(Try it): For every record below, write out an exact copy.

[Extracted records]

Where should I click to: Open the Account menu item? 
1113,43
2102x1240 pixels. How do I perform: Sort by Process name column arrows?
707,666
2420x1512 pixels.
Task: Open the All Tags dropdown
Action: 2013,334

(Response to the exercise):
Where should I click to: Open the Account menu item? 
1113,43
2102x1240 pixels. How do I perform: Sort by Process name column arrows?
707,666
2420x1512 pixels.
Task: Open the All Tags dropdown
Action: 2013,334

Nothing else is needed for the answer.